Les Mauriciens ont raison de s’intéresser à l’élection américaine qui a lieu mardi prochain. Les États-Unis pèsent tellement sur la marche du monde que cet événement ne peut nous laisser indifférents.
Peut-on renvoyer dos à dos Bush et Kerry ? Sont-ils bonnet blanc et blanc bonnet ? Assurément non. Sur les plans social et économique, les deux candidats divergent.
Bush fait peur moins par sa politique de guerre préventive dont l’Irak a fait les frais que par sa propension à mélanger politique et religion. Concernant la guerre en Irak, au début, nous avons dit pourquoi pas. Saddam Hussein était un dictateur sanguinaire. Son éviction était souhaitable. Il est clair, cependant, que l’administration Bush a mal préparé la gestion de l’après-Saddam. Il fait ainsi le lit des islamistes. Bush doit être sanctionné pour cela aussi.
La candidat républicain est un « born again ». Autrement dit, quelqu’un qui a retrouvé la foi après une crise personnelle. En l’occurrence, l’alcool. Dieu est devenu son point fixe. La Bible, son credo. C’est pourquoi il apparaît de plus en plus comme un croisé illuminé face à un autre illuminé, Ben Laden. Doit-on s’étonner que le monde aille si mal ? Là où la religion envahit l’espace public, elle sème la désolation. Parce qu’une doctrine religieuse, comme toute doctrine – nous pensons là au communisme – est exclusive. Elle tend à gommer les différences. En cela, elle est potentiellement totalitaire.
La laïcité- à savoir la séparation entre la religion et la politique, la promulgation des lois séculières et le cantonnement de tout ce qui est religieux à la sphère privée - est une merveilleuse invention. Elle rend possible la coexistence pacifique des religions. C’est pourquoi elle s’imbrique merveilleusement au système démocratique qui, lui, célèbre le pluralisme au niveau des idées et le multipartisme.
En brandissant la Bible à tout bout de champ, Bush, l’homme politique, porte atteinte à la laïcité. C’est dangereux. Son rival démocrate John Kerry - même s’il fait de temps en temps allusion à la Bible – semble davantage enclin à réciter le Pater Noster de Jacques Prévert qui commence ainsi : Notre père qui êtes aux cieux, restez-y. Et nous, nous resterons sur la Terre qui est quelquefois si jolie.

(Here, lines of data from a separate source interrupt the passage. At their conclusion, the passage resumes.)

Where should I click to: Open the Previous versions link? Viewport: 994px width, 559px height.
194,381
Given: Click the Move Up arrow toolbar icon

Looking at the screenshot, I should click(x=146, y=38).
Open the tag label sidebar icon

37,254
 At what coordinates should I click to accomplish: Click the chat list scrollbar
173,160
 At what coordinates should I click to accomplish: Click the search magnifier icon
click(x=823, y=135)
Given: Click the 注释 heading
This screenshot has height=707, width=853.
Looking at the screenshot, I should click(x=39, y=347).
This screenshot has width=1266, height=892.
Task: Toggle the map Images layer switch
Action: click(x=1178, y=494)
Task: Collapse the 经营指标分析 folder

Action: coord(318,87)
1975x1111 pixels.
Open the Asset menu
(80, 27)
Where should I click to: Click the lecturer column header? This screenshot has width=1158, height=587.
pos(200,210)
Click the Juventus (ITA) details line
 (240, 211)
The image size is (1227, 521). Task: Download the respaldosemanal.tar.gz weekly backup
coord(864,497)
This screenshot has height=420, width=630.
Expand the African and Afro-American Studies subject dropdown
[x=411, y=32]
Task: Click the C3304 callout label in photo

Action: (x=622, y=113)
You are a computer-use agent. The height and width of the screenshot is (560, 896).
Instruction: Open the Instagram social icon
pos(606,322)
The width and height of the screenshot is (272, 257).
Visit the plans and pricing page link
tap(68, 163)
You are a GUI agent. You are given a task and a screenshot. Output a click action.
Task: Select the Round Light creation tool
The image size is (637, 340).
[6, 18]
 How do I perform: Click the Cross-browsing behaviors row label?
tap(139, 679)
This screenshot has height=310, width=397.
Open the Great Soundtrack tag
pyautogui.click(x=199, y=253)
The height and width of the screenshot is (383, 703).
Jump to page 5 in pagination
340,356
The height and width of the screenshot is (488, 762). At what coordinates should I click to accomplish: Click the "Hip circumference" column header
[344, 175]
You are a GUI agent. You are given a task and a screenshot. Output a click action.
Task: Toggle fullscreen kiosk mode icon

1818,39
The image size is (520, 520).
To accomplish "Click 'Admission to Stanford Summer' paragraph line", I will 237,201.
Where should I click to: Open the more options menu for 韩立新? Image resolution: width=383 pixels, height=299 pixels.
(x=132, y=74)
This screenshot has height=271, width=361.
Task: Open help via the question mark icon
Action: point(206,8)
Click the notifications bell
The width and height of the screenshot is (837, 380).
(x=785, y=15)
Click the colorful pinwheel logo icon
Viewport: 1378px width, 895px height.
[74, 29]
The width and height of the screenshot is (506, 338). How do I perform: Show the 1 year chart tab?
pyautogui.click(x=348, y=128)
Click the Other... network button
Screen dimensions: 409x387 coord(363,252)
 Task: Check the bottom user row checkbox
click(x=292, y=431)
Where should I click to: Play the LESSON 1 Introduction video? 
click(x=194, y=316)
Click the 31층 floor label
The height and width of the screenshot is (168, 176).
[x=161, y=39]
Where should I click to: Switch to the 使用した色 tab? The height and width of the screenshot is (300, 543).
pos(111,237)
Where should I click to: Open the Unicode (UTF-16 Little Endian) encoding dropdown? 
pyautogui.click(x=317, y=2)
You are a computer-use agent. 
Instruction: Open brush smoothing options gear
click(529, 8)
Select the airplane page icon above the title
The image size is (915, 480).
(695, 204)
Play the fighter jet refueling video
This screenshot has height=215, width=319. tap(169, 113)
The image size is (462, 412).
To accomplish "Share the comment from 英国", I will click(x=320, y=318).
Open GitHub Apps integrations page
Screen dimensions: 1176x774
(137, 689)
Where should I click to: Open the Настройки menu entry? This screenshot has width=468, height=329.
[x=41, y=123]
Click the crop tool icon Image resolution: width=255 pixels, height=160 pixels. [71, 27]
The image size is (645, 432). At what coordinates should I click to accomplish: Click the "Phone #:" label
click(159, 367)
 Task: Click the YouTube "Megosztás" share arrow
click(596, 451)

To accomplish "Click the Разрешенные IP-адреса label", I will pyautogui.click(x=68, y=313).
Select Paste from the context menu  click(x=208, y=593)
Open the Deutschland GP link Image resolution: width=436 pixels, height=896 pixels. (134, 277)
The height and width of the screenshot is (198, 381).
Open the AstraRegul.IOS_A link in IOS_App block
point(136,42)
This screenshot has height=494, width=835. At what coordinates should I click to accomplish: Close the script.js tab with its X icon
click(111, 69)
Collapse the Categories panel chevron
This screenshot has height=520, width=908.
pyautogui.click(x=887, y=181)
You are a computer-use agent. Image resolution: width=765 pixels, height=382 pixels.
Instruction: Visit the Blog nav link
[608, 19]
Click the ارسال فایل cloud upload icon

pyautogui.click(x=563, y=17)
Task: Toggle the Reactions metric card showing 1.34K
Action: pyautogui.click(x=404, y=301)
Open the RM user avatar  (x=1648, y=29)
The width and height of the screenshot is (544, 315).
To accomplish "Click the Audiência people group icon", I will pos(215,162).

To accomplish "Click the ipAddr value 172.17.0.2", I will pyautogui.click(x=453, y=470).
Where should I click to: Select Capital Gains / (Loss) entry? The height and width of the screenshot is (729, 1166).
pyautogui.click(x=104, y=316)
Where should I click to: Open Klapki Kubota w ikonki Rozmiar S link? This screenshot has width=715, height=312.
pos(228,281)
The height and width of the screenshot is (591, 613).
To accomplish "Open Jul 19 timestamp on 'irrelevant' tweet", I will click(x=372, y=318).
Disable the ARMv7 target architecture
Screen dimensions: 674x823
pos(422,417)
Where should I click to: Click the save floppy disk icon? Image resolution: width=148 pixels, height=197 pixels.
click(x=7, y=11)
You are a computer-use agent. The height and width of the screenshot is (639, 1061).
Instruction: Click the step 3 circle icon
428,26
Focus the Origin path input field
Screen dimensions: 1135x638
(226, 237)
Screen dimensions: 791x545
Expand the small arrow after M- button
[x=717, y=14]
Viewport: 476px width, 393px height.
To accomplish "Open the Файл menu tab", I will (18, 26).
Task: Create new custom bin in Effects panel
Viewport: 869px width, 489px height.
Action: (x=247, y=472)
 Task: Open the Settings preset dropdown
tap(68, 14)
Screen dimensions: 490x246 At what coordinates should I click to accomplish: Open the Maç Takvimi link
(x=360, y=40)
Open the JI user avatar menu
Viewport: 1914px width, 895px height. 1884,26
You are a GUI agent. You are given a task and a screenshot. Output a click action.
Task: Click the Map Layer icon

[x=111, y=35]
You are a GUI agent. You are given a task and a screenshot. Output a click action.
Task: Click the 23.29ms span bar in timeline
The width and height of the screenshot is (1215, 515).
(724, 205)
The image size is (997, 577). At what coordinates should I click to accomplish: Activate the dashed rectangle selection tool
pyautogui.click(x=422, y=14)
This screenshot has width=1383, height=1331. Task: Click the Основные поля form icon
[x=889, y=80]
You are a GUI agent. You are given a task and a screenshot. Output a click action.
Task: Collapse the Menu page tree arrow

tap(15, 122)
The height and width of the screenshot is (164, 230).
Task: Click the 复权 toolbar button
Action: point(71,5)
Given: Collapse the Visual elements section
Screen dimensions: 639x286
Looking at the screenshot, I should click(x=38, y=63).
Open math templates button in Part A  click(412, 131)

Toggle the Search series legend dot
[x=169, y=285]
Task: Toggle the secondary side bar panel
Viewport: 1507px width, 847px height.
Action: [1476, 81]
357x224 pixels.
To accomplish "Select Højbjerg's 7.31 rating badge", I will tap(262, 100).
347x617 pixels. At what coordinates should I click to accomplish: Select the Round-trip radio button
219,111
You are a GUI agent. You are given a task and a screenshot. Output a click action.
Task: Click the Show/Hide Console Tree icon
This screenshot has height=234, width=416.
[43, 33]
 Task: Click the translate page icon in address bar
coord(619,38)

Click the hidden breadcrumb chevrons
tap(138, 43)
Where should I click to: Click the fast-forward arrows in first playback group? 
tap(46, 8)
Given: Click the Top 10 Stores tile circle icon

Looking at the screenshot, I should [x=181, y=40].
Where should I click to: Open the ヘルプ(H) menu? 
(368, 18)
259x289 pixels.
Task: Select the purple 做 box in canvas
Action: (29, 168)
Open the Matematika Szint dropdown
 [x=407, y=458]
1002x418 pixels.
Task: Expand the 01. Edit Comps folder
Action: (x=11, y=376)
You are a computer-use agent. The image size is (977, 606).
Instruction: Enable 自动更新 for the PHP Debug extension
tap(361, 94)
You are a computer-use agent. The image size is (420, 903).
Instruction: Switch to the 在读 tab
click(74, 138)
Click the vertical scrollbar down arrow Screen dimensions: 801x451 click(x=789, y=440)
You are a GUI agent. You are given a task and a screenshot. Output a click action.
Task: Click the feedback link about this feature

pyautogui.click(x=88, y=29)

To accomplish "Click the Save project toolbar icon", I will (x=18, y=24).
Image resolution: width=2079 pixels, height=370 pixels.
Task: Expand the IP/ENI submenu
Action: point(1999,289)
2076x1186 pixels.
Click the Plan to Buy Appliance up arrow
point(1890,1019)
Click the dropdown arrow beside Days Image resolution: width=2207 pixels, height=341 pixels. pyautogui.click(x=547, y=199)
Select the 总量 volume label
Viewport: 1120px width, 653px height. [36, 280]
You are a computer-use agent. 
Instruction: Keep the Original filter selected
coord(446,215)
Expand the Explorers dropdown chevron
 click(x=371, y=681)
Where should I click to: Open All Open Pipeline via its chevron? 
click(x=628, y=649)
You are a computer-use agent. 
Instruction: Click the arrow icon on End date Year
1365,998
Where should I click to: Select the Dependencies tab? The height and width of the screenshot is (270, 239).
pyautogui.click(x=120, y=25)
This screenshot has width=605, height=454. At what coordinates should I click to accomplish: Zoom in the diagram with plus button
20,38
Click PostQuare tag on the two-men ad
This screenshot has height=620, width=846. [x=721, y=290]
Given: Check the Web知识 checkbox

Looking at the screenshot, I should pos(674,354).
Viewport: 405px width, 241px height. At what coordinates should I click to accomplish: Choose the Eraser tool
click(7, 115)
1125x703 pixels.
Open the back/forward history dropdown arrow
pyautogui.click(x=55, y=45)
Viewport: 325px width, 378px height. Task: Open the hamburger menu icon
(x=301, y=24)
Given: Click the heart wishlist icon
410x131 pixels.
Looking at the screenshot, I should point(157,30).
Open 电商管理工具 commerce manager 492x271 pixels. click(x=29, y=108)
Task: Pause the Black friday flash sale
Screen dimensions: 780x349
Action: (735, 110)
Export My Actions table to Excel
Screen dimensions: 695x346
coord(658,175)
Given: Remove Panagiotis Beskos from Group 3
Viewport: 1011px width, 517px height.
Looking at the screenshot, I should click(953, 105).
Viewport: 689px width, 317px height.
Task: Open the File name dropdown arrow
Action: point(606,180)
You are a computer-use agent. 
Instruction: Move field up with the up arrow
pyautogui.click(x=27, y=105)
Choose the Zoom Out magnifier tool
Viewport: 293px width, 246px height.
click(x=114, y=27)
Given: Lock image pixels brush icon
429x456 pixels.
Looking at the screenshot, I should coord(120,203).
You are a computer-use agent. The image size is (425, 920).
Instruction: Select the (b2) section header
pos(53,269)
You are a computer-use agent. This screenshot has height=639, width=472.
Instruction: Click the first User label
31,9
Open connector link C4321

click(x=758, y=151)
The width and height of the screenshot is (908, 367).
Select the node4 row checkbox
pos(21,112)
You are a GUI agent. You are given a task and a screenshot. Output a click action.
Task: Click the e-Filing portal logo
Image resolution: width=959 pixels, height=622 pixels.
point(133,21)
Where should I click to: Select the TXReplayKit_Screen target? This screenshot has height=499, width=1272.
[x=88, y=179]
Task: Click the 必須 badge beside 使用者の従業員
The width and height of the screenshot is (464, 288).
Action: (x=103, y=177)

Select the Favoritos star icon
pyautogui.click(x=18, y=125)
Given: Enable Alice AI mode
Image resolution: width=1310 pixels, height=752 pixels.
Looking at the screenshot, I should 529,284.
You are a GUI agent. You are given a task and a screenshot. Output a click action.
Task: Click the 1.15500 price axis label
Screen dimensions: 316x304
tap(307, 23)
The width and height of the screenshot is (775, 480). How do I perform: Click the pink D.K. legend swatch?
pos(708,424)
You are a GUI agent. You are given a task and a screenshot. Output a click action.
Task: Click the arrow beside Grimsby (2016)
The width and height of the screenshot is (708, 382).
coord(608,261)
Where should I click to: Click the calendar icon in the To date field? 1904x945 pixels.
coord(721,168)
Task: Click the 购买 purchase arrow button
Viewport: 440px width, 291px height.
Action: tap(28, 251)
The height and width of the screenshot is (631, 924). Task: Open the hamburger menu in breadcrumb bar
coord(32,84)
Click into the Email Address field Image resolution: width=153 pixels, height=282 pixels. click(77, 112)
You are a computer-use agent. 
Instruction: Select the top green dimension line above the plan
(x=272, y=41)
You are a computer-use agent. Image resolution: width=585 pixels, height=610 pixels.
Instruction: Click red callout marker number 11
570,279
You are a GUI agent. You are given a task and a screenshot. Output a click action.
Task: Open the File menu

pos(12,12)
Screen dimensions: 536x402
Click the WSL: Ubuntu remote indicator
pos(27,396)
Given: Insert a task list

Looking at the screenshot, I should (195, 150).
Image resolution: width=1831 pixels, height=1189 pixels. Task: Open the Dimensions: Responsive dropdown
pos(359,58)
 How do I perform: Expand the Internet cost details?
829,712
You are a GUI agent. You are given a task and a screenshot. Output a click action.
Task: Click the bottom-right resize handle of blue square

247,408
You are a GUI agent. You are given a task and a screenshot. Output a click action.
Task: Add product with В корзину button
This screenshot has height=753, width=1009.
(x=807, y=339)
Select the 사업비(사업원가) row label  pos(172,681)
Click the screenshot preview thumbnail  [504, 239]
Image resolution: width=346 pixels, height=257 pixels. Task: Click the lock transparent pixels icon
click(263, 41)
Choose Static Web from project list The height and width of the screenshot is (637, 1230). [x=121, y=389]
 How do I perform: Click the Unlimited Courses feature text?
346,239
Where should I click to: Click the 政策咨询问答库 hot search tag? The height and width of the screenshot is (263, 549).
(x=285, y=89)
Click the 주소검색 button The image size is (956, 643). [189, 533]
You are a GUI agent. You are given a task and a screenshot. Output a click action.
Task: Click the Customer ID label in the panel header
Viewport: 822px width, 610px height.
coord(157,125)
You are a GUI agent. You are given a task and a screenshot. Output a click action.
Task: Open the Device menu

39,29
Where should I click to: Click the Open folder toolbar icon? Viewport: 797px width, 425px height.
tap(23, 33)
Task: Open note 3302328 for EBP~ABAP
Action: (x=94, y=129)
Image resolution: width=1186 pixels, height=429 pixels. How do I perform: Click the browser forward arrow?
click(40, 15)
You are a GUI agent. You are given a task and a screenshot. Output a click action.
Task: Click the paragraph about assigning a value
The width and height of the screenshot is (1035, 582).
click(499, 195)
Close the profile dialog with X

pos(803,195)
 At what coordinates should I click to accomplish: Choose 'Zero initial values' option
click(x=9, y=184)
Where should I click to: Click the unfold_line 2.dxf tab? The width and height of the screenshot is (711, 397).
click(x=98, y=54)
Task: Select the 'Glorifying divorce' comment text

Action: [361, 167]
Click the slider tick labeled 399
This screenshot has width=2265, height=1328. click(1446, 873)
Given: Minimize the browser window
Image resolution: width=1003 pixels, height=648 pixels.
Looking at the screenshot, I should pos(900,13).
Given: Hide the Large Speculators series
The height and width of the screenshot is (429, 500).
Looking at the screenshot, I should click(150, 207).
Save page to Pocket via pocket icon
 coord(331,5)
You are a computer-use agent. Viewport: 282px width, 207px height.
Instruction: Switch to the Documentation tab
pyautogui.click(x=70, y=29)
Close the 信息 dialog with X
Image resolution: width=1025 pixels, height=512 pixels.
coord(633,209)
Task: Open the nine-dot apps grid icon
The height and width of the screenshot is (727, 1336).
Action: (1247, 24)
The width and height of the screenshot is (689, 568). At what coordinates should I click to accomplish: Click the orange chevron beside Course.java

Autant Bush est conservateur au niveau social, autant il est libéral sur le plan économique. Il ne jure que par le marché. John Kerry pense, quant à lui, que l’État a un rôle à jouer quand les temps sont difficiles. Il ne récuse pas le credo libéral. Il estime, toutefois, qu’on ne doit pas évacuer l’État qui peut aider à combattre les inégalités sociales. En même temps, Bush est capable de devenir protectionniste pour protéger les industries américaines contre la concurrence étrangère. On l’a vu avec l’acier. Ce qui devait provoquer l’ire de l’Organisation Mondiale du Commerce. Sur l’échiquier international, Bush prône l’unilatéralisme, ce qui est une forme d’arrogance ; Kerry, le multilatéralisme qui est à même de créer les conditions pour une bonne entente entre les nations.
Sur le plan militaire, Bush est un dangereux boutefeu parce qu’il ne sait pas maîtriser le feu qu’il allume; au niveau économique, c’est un égoïste. La prospérité de l’Amérique avant tout même si c’est au détriment des autres nations.
Ben Laden a menacé, vendredi au travers d’une cassette, les États-Unis d’attentats. Quand on sait que dans ce genre de situation, les Américains ont tendance à se rallier derrière leur président, il a offert un cadeau électoral à Bush. Il en devient l’allié objectif.
Ce n’est pas si saugrenu que ça quand on sait que tous deux invoquent Dieu. Un Dieu assurément vengeur.
Les Mauriciens devraient soutenir John Kerry. Malheureusement, nous ne votons pas à cette élection.